By Vatican News
For the first time since his opening address, Pope Francis on Friday afternoon took the floor to speak to the participants at the Meeting for the Protection of Minors in the Church.
The Pope’s off-the-cuff remarks followed the speech by Dr Linda Ghisoni, the first woman to deliver a presentation during the General Assemblies. “Listening to Dr Ghisoni,” the Pope said, “I heard the Church speaking about herself.” He explained, “Inviting a woman to speak about the wounds of the Church is to invite the Church to speak about herself, about the wounds she has.”
Pope Francis said that this is “not just a question of style, the feminine genius reflected in the Church, which is woman.” Nor is it simply a matter of giving women a greater role in the Church, although this is important. Rather, he said, “it's a question of integrating the woman as the figure of the Church into our thinking. And also of thinking of the Church with the categories of a woman.”
Below, please find an unofficial translation of Pope Francis’ remarks:
Listening to Dr. Ghisoni, I heard the Church speaking about herself. That is, we have all spoken about the Church. In all the interventions. But this time it was the Church herself that spoke. It's not just a question of style: the feminine genius, reflected in the Church, which is woman.
Inviting a woman to speak is not to enter into the mode of an ecclesiastical feminism, because in the end every feminism ends up being a machismo with a skirt. No. Inviting a woman to speak about the wounds of the Church is to invite the Church to speak about herself, about the wounds she has. And this I believe is the step that we must take with great determination: woman is the image of the Church that is woman, bride, mother. A style. Without this style we would speak of the People of God, but as an organization, perhaps a trade union, but not as a family born of Mother Church.
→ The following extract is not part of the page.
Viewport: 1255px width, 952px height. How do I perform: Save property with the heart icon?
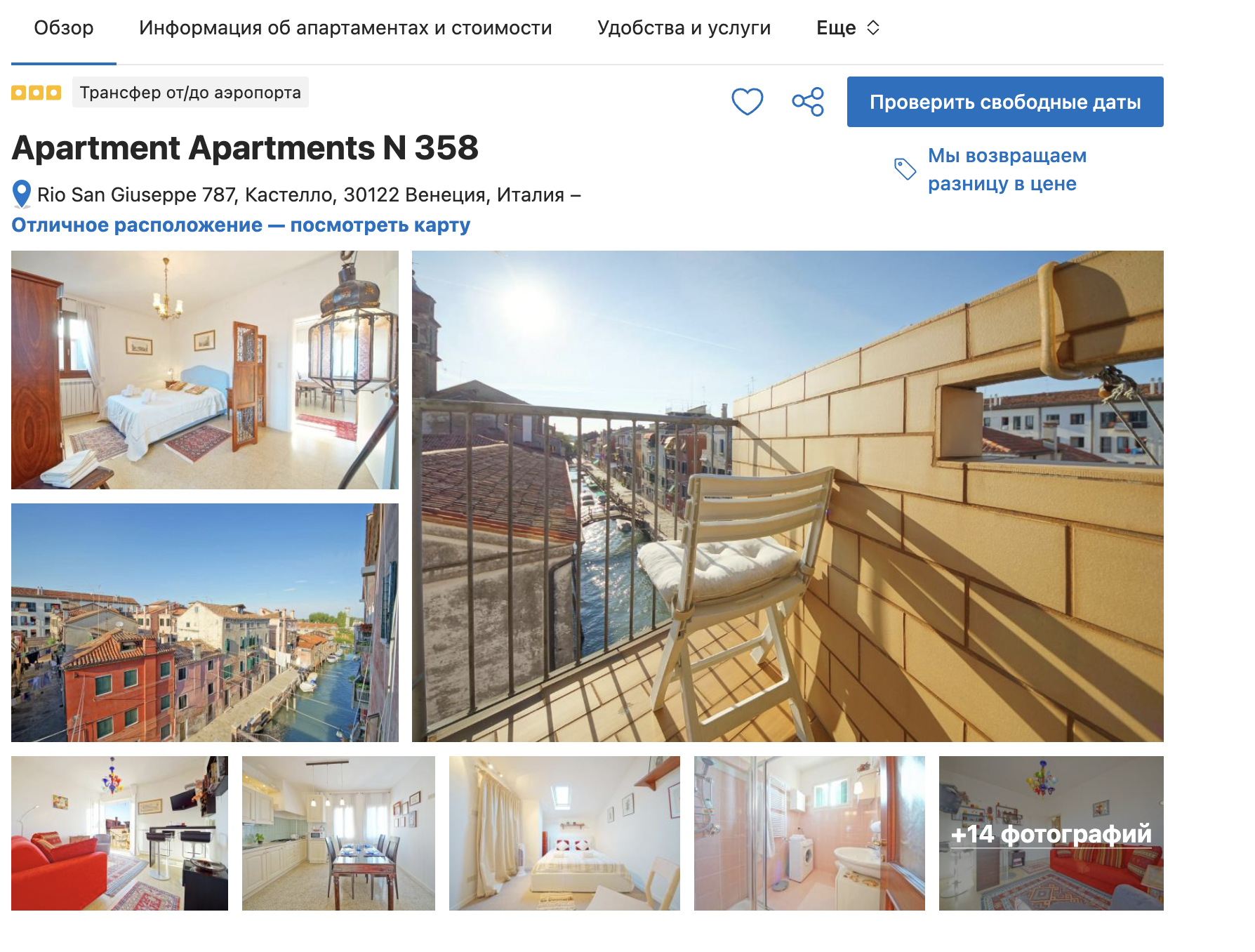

The logic of Dr Ghisoni's thought was precisely that of a mother, and it ended with the story of what happens when a woman gives birth to a child. It is the feminine mystery of the Church that is bride and mother. It's not a question of giving more functions to women in the Church — yes, this is good, but that's not how the problem is solved — it's a question of integrating the woman as the image of the Church into our thinking… and also of thinking of the Church with the categories of a woman. Thank you for your testimony.